Upon examination of potential acetyltransferases that could acetylate PARP1, our attention was drawn to histone acetyltransferase NAT10, which is a potential binding partner of MORC2 revealed by our proteomic assays (Supplementary Figure S1B). NAT10 exerts acetyltransferase activity toward histones and non-histone proteins with emerging roles in DDR and human cancer development and progression (43). To test whether PARP1 is acetylated by NAT10, we ectopically expressed Flag-PARP1 alone or in combination with HA-NAT10 in HEK293T cells.
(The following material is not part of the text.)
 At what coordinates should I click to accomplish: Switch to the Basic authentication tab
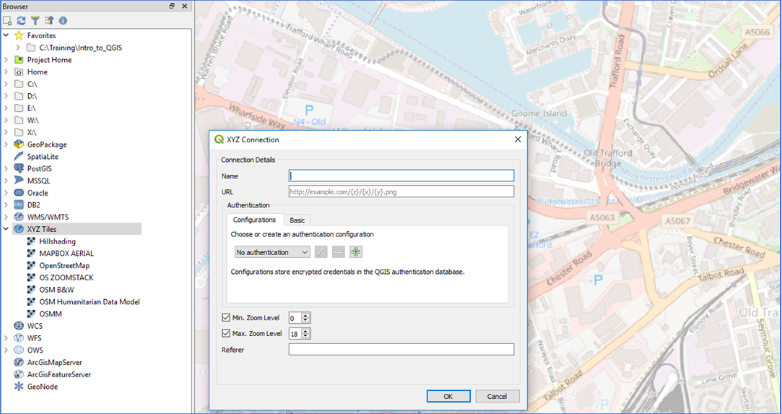tap(297, 220)
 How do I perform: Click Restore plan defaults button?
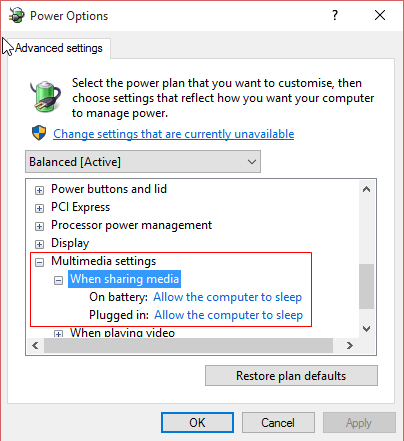tap(291, 376)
IP assays with an anti-Flag antibody followed by immunoblotting using an anti-acetyl lysine (Ac-K) antibody revealed that the acetylation levels of PARP1 were increased in the presence of HA-NAT10 (Figure 7A, compare lane 3 with 2). Conversely, siRNA-mediated knockdown of NAT10 (Figure 7B, compare lanes 3 and 4 with 2) or pharmacological inhibition of NAT10 activity by small-molecule inhibitor Remodelin (44) (Supplementary Figure S6H) reduced the acetylation levels of PARP1. Moreover, expression of wild-type NAT10, but not its catalytically inactive G641E mutant (44), increased the levels of PARP1 acetylation (Figure 7C). Together, these results suggest that NAT10 acetylates PARP1 and its acetyltransferase activity is required for this event.

Figure 7.

Figure 7.

NAT10 acetylates PARP1 at K949 and enhances its stability. (AD) HEK293T cells were transfected with the indicated expression vectors. After 48 h of transfection, lysates were subjected to IP and immunoblotting analyses with the indicated antibodies. The immunoprecipitated PARP1 has been adjusted to be equal to make the levels of acetylated PARP1 comparable to those of immunoprecipitated PARP1. (EG) HEK293T cells were transfected with the indicated expression vectors. After 48 h of transfection, cells were treated with 10 μM MG-132 for 6 h and lysates were subjected to IP and immunoblotting analyses with the indicated antibodies. Lysis buffer was also supplemented with 10 μM MG-132 in the subsequent assays. (H) MCF-7 cells were transfected with siNC or siNAT10. After 48 h of transfection, cells were treated with 100 μg/ml CHX for the indicated times and analyzed by immunoblotting. Relative PARP1 levels (PARP1/Vinculin) are shown in lower panel. (I) MCF-7 cells stably expressing shNC or shNAT10 were treated with 100 μg/ml CHX for the indicated times and analyzed by immunoblotting. Relative PARP1 levels (PARP1/Vinculin) are shown in lower panel. (J) HEK293T cells were transfected with pCDH or HA-NAT10. After 48 h of transfection, cells were treated with 100 μg/ml CHX for the indicated times and analyzed by immunoblotting. Relative PARP1 levels (PARP1/Vinculin) are shown in lower panel. In panels (H) to (J), quantitative results are represented as mean ± s.d. as indicated from three independent experiments.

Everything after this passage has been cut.